So here’s the question: does anything happen to Eugene Collins for white-knighting for Marvin Payne? It’s only a courageous stand taking up for his pal if he actually risks something. But if nobody on Collins’ board is put out at all over the NAACP’s imprimatur being doled out to murderers and drug dealers, then isn’t it reasonable to infer that this is what the NAACP supports?

Is Payne an innocent man? Not from the looks of things. He might be innocent of the “bogus” charges his attorney is decrying, but the guy is quite apparently a drug dealer.

Or maybe he’s just drug dealer adjacent.

And why is that acceptable to the black community in Baton Rouge?
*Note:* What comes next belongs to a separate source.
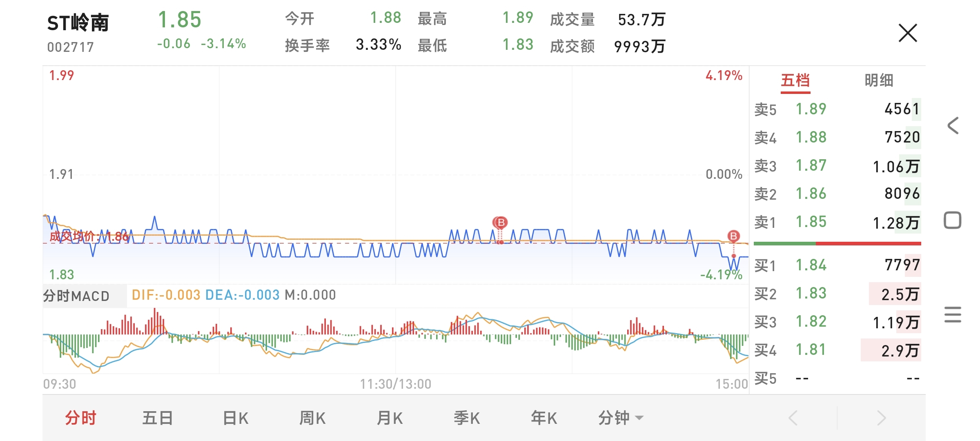The image size is (980, 441).
Task: Show the 年K chart
Action: point(543,418)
The supposed “good guys” who do such awesome work in the community as to pick up awards from the NAACP get busted with coke and fentanyl residue all over their kitchens and everybody just yawns.

If that’s what the black community is in Baton Rouge, if this is its best and brightest and these are the people with the influence and political power to “get things done,” then no – there is no saving that community. There’s a reason those neighborhoods continue getting worse; everybody who’s a quality individual coming out of them will evacuate as fast as he or she can before the filth covers them and chokes out whatever positive character they might have.

Better to get the cheapest apartment in Denham Springs that you can than remain in Zion City. Or Scotlandville. Or the Bottoms.

Everybody knows this. Everybody understands it. Nobody wants to talk about it. But what you get for remaining silent is Eugene Collins singing the praises of Marvin Payne as the disorder, chaos, violence and filth accumulates all over Baton Rouge.

You can’t have leadership like this. You just can’t. Not if you actually want your community to have a future.